The differential on tear film instability as the cause of the starbursts is fairly simple. If what you describe as starbursts fluctuate with the blink then the tear film is the culprit. However, if the starbursts mostly remain unchanged by blinking (or the application of artificial tears) then the starbursts are related to the actual procedure itself. You certainly can have BOTH factors interfering with the quality of your vision but only the tear film instability factor can be modified by blinking or artificial tear drops.

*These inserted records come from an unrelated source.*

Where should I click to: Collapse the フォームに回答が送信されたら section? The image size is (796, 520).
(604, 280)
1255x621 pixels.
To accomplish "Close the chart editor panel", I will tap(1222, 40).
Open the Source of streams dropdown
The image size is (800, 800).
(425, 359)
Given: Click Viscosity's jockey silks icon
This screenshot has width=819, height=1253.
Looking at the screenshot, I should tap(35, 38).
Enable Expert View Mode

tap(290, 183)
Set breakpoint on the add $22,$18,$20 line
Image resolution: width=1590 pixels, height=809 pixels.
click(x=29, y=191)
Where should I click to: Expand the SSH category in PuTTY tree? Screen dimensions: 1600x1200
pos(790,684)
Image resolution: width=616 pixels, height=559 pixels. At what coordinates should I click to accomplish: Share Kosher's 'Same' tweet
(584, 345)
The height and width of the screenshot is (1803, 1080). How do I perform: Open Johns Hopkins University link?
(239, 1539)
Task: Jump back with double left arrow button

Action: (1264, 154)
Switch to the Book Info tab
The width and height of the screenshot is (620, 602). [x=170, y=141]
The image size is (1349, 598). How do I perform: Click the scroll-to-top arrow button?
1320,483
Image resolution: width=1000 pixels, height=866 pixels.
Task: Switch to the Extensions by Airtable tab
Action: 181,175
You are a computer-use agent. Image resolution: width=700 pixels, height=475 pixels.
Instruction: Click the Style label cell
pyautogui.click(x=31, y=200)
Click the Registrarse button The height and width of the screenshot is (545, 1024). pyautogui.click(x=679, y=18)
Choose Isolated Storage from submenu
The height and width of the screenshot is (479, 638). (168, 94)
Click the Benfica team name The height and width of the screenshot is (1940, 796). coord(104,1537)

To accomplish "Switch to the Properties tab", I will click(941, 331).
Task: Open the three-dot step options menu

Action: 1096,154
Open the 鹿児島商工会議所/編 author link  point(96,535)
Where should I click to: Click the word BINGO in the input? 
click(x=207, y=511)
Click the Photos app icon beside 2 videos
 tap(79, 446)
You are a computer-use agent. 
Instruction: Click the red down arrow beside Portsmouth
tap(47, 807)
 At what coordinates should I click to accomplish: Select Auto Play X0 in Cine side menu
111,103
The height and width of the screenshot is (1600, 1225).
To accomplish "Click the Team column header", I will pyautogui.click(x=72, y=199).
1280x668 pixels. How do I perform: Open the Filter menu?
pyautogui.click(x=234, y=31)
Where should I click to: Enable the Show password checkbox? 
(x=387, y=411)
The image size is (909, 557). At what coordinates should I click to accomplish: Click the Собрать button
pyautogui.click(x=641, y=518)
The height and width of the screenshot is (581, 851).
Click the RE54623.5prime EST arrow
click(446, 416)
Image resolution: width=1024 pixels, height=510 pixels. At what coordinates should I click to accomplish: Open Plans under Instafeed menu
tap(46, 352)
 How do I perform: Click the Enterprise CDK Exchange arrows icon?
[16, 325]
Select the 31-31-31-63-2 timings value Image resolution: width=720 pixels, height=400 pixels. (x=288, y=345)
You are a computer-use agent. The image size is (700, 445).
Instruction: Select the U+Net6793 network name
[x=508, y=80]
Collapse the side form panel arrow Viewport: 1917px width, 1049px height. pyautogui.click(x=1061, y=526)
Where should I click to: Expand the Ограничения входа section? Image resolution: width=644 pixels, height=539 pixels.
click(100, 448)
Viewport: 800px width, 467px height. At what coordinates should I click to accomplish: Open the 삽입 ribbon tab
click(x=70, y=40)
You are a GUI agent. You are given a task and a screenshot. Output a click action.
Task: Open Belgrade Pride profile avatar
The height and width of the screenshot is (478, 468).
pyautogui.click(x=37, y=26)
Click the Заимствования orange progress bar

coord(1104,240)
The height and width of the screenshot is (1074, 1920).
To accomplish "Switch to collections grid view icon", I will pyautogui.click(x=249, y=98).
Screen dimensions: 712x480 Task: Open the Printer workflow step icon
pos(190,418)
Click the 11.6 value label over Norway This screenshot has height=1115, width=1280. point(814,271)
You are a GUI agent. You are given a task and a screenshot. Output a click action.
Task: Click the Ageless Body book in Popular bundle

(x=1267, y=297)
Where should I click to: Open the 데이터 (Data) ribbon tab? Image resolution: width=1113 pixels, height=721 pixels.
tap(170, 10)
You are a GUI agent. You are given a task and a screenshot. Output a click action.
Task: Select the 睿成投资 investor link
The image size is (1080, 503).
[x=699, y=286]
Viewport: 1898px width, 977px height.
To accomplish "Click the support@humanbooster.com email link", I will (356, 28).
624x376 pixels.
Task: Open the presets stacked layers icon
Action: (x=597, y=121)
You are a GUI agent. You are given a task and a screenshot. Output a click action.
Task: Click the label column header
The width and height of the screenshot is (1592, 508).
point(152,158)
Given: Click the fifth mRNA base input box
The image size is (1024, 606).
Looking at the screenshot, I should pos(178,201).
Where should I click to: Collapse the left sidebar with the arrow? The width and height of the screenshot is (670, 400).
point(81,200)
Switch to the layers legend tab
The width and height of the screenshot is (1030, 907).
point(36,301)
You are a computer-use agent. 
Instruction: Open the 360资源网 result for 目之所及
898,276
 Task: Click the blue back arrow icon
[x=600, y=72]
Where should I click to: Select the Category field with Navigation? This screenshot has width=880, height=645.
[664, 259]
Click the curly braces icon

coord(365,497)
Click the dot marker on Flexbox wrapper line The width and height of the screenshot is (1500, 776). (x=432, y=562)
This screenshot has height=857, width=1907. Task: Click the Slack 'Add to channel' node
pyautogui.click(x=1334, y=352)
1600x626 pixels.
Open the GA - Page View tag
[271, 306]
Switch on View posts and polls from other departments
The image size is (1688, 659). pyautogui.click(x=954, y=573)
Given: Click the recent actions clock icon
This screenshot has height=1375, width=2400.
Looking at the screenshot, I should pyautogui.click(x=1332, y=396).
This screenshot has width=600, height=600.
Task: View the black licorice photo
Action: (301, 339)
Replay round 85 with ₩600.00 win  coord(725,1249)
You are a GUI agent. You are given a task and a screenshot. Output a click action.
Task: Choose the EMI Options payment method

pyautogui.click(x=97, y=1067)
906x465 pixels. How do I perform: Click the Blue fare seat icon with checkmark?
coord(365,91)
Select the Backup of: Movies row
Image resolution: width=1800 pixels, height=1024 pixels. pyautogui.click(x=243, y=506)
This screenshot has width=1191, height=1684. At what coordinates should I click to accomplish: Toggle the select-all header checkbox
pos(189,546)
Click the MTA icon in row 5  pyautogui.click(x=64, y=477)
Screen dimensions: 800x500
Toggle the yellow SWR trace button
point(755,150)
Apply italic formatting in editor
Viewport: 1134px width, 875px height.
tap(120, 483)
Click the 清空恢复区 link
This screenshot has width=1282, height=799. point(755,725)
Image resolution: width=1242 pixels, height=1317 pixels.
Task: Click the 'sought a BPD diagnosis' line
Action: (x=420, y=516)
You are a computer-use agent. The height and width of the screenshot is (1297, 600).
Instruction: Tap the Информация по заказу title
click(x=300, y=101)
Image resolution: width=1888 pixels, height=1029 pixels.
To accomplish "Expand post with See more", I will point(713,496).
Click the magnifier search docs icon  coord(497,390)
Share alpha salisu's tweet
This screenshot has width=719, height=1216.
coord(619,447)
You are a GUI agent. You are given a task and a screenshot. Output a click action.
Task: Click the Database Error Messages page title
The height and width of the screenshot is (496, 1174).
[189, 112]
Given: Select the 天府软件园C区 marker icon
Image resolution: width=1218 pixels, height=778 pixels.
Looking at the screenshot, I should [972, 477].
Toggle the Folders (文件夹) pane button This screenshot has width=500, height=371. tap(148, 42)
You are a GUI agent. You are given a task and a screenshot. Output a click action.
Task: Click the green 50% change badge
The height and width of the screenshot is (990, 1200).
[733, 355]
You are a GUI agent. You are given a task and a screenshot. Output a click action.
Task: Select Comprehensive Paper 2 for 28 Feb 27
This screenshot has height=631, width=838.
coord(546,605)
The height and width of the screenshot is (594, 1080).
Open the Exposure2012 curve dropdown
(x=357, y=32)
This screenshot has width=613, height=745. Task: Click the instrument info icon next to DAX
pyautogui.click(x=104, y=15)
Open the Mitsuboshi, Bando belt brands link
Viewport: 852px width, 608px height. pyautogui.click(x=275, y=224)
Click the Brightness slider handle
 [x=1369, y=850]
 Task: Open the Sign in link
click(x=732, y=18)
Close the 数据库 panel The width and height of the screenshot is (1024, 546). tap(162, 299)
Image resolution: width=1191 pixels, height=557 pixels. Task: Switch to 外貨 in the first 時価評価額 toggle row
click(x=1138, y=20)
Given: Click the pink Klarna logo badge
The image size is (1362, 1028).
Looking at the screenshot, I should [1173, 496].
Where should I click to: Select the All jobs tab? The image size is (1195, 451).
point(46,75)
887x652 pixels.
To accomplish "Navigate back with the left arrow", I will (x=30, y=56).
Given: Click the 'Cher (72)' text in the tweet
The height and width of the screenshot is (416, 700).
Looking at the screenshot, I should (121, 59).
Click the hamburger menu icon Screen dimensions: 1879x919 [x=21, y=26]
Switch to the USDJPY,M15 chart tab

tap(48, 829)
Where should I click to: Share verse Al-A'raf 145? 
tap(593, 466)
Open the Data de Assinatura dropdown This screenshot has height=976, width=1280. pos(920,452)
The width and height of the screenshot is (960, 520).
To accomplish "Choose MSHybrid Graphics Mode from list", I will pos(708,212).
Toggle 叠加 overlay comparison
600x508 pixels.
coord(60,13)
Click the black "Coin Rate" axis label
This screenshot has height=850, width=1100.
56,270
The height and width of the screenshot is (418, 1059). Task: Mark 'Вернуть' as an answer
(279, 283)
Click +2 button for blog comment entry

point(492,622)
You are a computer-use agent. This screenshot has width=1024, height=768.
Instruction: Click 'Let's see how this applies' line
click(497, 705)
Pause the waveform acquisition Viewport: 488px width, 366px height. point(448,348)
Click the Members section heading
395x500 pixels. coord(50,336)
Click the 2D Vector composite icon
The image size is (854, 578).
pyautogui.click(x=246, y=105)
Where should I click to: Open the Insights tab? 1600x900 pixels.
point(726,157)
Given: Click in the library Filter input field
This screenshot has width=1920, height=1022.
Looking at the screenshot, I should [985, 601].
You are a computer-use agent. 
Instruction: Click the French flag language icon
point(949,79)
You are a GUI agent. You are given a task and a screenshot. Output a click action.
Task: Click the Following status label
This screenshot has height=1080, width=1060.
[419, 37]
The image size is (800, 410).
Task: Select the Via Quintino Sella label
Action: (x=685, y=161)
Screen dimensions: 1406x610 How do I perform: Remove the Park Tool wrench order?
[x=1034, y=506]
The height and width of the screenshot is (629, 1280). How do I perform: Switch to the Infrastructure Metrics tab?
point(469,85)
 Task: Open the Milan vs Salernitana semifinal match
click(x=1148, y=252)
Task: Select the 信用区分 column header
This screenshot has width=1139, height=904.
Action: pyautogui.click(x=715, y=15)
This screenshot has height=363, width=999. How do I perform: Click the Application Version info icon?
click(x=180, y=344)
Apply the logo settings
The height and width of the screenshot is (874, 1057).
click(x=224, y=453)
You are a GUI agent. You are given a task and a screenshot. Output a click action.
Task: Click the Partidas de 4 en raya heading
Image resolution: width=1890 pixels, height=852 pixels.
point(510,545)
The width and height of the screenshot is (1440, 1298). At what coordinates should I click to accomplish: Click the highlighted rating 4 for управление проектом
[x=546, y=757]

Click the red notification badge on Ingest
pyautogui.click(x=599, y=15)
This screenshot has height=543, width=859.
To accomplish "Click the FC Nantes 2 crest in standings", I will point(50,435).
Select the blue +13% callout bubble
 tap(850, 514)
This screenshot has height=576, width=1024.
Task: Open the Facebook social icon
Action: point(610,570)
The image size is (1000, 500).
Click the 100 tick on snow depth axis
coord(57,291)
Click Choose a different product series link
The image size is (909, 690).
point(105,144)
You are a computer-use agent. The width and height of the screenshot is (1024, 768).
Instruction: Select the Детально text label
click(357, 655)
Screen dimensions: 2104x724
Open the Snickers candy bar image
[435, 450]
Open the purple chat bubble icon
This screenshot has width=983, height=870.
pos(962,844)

Regarding your perfect vision the night after LASIK, the procedure is basically: Cut a flap, lay it back, ablate the underlying tissue to the prescribed curvature and then lay the flap back over the ablated tissue. As with any surgical procedure, the remaining tissue is traumatized AND the actual flap tissue is being laid down onto a reduced volume of cornea, meaning it doesn't fit exactly to the new corneal curvature. As the flap eventually settles onto the ablated corneal surface it must reshape (i.e., distort) and the effect of this distortion depends in part on how much tissue was removed and the HYDRATION level present within in the flap. The flap and the underlying stroma immediately following the procedure can be somewhat edematous so what you see at first may not be exactly what you see after the corneal tissues have recovered. Of course, some patients see great at first and continue to see great. Others may have vision improve over time. In your case you report seeing great initially and now have starbursts. All of these possible outcomes are considered "normal" healing but persistent starbursts are understandably annoying. Surgeons may not be able to identify precisely why you have the starbursts (be they flap-related or stemming from within the residual stroma). If the starbursts are the result of optical surface irregularities (i.e., the flap surface), those irregularities can be identified using corneal topography. If the optical irregularities are deeper into the tissue, they are not easily identified. If the optical irregularities are on the back surface of the cornea they can be identified with a Pentacam or Orbscan. In other cases the starbursts are related to differences in the diameter of the ablation versus the diameter of your pupil. If your starbursts are WORSE IN LOW LIGHT conditions then the argument is with the discrepancy of the ablation/pupil diameters. If the starbursts (or other visual symptoms) persist in BRIGHT lighting, then the problem is stemming from the flap and/or the underlying stroma and/or the back surface of the cornea.

You report that the ghosting and starbursts are always downward. That may suggest a slight decentration of the ablation.

I know this is a lot to throw your way but since the visual disturbances are persistently uni-directional it is highly unlikely that the Lipiflow procedure will provide relief. If your symptoms abate over time, I would argue that it was due to continued healing (certainly advantageous healing) of the cornea.
Dr. Dav0D, Thanks a lot for taking the time.
The blinks do not make starbursts of ghosting go away, but using a drop does improve a lot for a few seconds.

I also had a HOA test at Lasik which told me everything is more than perfect. Then I went to get a second opinion at an other doctor which told me there is severe irregularities after what I think was a wavefront test. I did not know at the time what that meant and if dryness could result in irregularities in a wavefront test. Anyways will hope for the best. Life was great before Lasik.